YOUR GOAL
Between the line containing "Click the +1 767,2% growth figure" and the line containing "Given: Click the orange" lies a run of lines; give that run again exactly, with both of those lines, and nothing else from the entries below.

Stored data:
········
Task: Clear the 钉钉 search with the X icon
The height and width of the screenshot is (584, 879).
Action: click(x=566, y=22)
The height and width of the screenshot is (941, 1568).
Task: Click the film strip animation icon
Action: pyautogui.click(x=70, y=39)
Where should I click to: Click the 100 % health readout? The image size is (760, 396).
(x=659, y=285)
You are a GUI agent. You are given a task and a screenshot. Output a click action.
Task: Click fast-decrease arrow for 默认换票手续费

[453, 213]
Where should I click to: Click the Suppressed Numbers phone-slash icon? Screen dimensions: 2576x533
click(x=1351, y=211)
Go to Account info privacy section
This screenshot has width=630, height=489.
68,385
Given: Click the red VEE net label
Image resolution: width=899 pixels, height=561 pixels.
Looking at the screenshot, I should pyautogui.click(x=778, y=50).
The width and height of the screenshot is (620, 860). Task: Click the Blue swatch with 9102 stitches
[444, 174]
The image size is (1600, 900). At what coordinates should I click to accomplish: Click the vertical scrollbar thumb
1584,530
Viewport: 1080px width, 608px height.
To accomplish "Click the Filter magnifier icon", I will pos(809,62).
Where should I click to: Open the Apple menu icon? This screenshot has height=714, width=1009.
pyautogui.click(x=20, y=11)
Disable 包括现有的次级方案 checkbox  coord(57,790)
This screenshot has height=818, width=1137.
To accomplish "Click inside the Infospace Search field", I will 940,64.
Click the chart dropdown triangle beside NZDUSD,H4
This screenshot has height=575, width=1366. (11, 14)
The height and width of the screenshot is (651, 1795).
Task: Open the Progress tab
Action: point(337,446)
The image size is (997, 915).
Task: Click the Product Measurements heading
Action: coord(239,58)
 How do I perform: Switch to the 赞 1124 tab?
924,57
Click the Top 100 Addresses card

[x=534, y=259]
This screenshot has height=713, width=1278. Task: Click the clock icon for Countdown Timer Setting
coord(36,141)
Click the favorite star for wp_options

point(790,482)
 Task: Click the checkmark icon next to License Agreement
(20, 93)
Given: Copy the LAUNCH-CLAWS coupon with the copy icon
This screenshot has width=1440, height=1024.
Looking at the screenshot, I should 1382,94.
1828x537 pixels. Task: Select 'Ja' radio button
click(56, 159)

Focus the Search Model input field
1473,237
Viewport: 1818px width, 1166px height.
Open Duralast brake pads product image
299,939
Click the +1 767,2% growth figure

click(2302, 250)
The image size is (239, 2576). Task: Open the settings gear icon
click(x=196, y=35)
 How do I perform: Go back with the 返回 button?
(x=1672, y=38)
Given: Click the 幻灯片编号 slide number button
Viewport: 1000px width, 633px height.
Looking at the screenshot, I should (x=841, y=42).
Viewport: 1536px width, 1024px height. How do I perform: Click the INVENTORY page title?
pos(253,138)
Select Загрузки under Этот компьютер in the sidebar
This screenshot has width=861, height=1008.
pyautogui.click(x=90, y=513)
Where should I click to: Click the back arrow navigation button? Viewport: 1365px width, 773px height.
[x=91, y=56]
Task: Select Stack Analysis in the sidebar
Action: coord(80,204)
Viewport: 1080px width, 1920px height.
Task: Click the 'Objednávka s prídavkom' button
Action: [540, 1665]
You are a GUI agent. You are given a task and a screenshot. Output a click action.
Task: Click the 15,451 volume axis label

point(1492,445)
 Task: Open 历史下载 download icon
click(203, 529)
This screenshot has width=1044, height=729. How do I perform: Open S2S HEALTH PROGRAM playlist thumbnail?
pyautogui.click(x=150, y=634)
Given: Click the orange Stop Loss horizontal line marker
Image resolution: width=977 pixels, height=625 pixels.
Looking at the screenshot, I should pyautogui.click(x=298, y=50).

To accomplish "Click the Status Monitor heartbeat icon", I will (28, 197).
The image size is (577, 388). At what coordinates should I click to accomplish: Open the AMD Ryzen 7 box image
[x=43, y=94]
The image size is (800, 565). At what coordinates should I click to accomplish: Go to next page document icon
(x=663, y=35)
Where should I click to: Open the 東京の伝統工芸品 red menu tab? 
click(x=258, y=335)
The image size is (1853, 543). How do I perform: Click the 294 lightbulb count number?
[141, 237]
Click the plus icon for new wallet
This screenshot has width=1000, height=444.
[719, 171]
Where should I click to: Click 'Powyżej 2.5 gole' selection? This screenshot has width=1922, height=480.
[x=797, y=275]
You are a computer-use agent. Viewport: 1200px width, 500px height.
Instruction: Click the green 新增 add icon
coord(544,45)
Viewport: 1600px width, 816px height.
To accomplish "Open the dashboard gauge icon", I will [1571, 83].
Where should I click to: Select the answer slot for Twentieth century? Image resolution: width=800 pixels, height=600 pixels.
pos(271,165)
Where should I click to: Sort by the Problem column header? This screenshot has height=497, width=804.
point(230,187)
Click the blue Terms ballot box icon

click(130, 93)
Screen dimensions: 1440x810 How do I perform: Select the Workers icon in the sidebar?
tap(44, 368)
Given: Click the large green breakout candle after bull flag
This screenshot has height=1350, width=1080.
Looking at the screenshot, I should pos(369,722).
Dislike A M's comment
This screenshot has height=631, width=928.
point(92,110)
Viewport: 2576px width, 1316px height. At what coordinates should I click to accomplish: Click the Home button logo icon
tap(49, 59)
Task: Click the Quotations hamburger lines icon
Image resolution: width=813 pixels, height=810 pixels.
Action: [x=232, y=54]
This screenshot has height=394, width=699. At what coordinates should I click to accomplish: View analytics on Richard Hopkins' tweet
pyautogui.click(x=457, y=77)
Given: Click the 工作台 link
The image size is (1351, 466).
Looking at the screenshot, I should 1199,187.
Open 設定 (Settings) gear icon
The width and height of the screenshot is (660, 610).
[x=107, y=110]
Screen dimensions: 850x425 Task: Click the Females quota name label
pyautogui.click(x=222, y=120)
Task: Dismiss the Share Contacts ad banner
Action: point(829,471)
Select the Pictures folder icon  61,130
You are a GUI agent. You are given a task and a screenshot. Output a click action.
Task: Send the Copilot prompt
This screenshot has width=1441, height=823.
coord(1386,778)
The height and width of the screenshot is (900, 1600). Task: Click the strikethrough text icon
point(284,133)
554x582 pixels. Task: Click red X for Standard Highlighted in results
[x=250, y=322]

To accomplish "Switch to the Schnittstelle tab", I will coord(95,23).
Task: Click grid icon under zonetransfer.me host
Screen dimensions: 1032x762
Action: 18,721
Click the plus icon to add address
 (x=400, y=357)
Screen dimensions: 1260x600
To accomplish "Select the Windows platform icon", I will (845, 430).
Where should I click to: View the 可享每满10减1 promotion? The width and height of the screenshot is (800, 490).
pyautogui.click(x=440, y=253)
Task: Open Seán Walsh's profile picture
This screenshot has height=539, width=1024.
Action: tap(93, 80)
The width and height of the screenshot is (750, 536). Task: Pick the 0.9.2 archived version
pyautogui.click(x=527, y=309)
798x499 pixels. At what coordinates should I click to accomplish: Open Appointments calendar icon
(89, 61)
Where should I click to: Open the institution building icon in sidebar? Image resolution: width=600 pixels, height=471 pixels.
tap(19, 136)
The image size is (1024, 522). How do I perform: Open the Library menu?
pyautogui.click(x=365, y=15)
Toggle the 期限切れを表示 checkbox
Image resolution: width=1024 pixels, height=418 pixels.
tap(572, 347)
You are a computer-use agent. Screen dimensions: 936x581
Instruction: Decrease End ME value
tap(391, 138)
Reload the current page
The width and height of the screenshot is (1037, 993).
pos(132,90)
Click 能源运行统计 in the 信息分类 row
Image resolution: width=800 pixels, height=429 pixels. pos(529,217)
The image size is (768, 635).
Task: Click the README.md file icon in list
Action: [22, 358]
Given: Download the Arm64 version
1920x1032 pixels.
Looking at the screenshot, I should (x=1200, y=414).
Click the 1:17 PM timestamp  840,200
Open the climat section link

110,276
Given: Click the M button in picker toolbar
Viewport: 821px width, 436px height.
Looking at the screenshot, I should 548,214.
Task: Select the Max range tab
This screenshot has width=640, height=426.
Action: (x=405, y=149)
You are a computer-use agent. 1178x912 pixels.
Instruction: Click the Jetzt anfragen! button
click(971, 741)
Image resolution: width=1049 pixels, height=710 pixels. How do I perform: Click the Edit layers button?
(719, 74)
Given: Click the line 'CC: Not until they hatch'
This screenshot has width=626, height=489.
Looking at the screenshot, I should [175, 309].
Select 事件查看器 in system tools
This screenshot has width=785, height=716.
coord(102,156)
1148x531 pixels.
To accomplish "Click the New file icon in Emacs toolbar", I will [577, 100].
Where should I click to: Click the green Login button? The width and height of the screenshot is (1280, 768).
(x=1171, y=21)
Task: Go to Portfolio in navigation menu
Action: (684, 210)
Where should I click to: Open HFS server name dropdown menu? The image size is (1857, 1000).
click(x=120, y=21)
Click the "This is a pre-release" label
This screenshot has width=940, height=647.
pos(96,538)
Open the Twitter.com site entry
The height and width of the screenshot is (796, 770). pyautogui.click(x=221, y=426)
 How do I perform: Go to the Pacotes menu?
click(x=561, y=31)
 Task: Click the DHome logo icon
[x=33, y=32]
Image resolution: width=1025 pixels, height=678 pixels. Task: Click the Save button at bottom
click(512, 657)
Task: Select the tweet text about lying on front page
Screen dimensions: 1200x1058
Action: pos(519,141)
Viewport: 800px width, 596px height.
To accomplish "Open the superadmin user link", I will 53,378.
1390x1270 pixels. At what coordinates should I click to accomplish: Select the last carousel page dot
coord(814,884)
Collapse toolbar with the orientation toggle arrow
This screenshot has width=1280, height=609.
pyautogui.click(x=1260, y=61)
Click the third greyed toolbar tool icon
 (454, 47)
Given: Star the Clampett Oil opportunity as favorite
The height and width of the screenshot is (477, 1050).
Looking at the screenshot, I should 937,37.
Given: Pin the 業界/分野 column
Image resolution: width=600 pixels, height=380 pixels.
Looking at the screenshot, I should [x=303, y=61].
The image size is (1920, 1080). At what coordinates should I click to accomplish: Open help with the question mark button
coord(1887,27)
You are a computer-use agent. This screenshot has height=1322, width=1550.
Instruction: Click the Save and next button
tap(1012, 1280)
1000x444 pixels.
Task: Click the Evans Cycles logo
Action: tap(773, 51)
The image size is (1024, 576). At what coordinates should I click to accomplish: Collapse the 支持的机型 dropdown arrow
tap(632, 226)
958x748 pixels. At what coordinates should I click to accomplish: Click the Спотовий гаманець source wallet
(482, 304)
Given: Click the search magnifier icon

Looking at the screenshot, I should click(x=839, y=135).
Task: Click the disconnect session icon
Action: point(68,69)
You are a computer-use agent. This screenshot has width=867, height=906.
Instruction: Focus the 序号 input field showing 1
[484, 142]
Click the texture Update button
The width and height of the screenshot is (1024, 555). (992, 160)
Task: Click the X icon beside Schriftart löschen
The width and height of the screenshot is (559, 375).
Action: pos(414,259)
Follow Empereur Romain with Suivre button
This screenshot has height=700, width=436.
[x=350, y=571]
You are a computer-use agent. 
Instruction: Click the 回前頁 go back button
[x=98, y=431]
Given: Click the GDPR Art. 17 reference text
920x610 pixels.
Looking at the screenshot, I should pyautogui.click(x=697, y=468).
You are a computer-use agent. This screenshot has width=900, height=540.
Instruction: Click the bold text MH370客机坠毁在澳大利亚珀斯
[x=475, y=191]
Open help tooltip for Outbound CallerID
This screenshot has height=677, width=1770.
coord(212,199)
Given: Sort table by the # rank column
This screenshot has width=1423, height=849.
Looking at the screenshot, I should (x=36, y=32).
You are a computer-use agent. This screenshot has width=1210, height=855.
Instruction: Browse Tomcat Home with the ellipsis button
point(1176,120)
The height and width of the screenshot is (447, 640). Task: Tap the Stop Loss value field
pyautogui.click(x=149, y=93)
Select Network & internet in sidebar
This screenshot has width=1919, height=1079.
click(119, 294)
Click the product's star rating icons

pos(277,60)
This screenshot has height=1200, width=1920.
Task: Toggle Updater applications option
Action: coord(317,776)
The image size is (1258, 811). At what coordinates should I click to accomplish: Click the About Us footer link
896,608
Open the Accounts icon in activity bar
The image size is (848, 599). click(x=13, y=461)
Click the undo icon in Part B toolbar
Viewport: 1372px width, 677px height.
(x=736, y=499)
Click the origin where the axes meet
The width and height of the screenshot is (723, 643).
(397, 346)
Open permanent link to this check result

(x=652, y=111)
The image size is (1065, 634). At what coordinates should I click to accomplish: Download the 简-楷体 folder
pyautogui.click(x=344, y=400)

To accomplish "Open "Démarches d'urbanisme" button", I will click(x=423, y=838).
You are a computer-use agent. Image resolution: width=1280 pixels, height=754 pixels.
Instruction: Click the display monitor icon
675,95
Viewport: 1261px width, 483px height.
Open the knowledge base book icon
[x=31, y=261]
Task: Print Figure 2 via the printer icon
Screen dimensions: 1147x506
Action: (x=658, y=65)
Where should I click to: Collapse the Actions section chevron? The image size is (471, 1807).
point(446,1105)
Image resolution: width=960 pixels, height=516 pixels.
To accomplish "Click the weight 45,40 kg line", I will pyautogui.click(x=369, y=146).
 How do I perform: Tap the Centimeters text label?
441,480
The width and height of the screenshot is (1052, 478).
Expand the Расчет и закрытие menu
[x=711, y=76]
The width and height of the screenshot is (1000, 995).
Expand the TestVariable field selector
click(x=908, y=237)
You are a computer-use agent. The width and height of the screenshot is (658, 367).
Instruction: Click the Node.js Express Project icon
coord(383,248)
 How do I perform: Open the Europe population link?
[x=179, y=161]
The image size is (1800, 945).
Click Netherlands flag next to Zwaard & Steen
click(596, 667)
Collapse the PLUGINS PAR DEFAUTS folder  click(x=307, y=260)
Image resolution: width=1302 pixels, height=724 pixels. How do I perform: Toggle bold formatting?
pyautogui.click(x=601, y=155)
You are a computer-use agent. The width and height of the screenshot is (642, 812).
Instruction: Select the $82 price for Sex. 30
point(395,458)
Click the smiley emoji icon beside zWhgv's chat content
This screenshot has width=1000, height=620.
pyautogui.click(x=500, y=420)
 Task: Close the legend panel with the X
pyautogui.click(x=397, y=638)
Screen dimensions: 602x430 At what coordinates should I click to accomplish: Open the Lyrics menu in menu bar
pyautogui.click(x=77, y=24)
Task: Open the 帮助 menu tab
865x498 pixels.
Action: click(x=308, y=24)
········
SOLUTION TO THIS TASK
Click the +1 767,2% growth figure

click(2302, 250)
The image size is (239, 2576). Task: Open the settings gear icon
click(x=196, y=35)
 How do I perform: Go back with the 返回 button?
(x=1672, y=38)
Given: Click the 幻灯片编号 slide number button
Viewport: 1000px width, 633px height.
Looking at the screenshot, I should (x=841, y=42).
Viewport: 1536px width, 1024px height. How do I perform: Click the INVENTORY page title?
pos(253,138)
Select Загрузки under Этот компьютер in the sidebar
This screenshot has width=861, height=1008.
pyautogui.click(x=90, y=513)
Where should I click to: Click the back arrow navigation button? Viewport: 1365px width, 773px height.
[x=91, y=56]
Task: Select Stack Analysis in the sidebar
Action: coord(80,204)
Viewport: 1080px width, 1920px height.
Task: Click the 'Objednávka s prídavkom' button
Action: [540, 1665]
You are a GUI agent. You are given a task and a screenshot. Output a click action.
Task: Click the 15,451 volume axis label

point(1492,445)
 Task: Open 历史下载 download icon
click(203, 529)
This screenshot has width=1044, height=729. How do I perform: Open S2S HEALTH PROGRAM playlist thumbnail?
pyautogui.click(x=150, y=634)
Given: Click the orange Stop Loss horizontal line marker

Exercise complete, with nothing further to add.